角議長メッセージ第8回 2023年賃金交渉を迎えるにあたって
世界経済は、欧米中心にインフレが深刻化しており、インフレ・金利上昇により景気後退に向かうと予測されています。アジア圏は今後コロナ禍からの回復に向かうものの、欧米経済の低迷を補うには至っていない状況です。
●日本経済は、足元のコロナ拡大の影響が一服する2022年末頃から消費が持ち直し、インバウンド需要も回復へ向かい堅調に推移すると予測されています。一方で、交易条件の悪化や海外経済減速が企業収益を下押しし、賃金の回復ペースは緩やかな状況にあります。先行きについては、個人消費は全国旅行支援の影響もあり増加し、インバウンド需要も水際対策緩和により増加すると見込まれています。経済活動の再開により感染拡大が懸念されますが、政府による行動制限がなく、感染症対策も進展しており、景気下押し効果は限定的になると思われます。
◆このような社会情勢の中、連合は2023春季生活闘争の方針を掲げています。
- 国・地方・産業・企業の各レベルで、日本の経済・社会が直面する問題に対する意識の共有化に努め、ステージを変える転換点とする。
- 物価上昇によって生活は苦しくなっており、賃上げへの期待は大きい。とりわけ、生活がより厳しい層への手当が不可欠であり、様々な格差是正を強力に進める必要がある。

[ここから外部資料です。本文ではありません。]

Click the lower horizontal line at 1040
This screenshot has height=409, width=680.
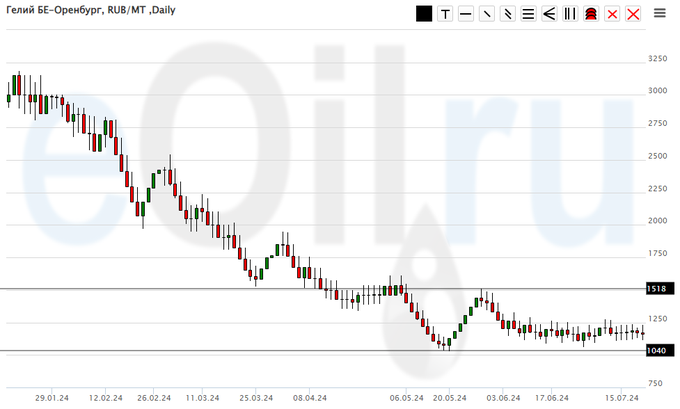click(300, 351)
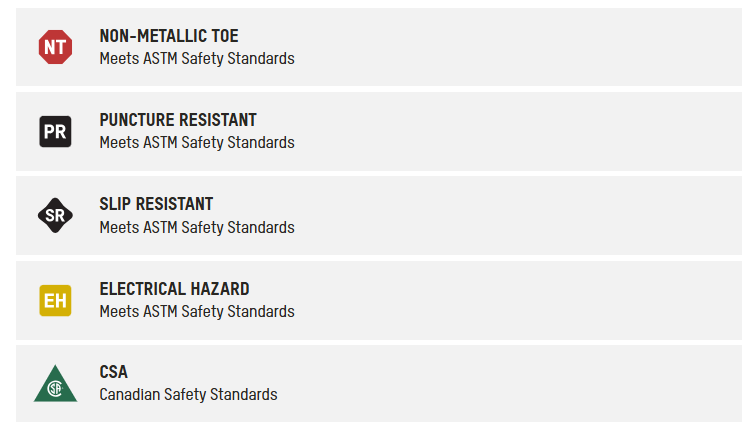Screen dimensions: 753x428
Task: Click the black SR diamond icon
Action: [55, 215]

- サプライチェーン全体で、生み出した付加価値とともにコスト負担も適正に分かち合うことを通じ、企業を超えて労働条件の改善に結びつけていく。
- 各産業の「底上げ」「底支え」「格差是正」の取り組み強化を促す観点とすべての働く人の生活を持続的に維持・向上させる転換点とするマクロの観点から、賃上げ分を3%程度、定昇相当分を含む賃上げを5%程度とする。
以上の4点です。
建設産業に目をむけると、2022年度上期では売上は前年同時期と比較すると増収が目立ちました。その一方で、資材価格上昇の影響から減益する企業が多くみられました。通期見通しにおいては、資材価格上昇分を価格転嫁できるかが不透明なこともあり、上方修正した企業は少なく下方修正した企業が多い状況です。当面は厳しい状況が続くと思われます。
◆日建協加盟組合の2022年賃金交渉においては、月例賃金で24の加盟組合がベースアップを獲得し、一時金については14組合で水準の向上がみられ、6組合は前年同水準、14組合が前年比減額と業績に応じて明暗の分かれる結果となりました。初任給については、大手ゼネコンの初任給引き上げを皮切りに多くの加盟組合で引上げが行われました。

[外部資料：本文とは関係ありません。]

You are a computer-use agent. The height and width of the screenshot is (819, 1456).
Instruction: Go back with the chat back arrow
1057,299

2023年の賃金交渉は、厳しい交渉になることが予想されますが、「あるべき賃金水準」にむけて賃金水準の維持または向上をめざすだけでなく、働き方改革の実現にむけ、組合員一人ひとりが高い意識で取り組んでいく必要があります。産業の魅力化や担い手不足などの課題の解決へむけた取り組みの前提となる賃金制度は「安心して働き続けられる産業」への重要な足がかりでもあります。ともに力を合わせて2023年賃金交渉に取り組んでいきましょう。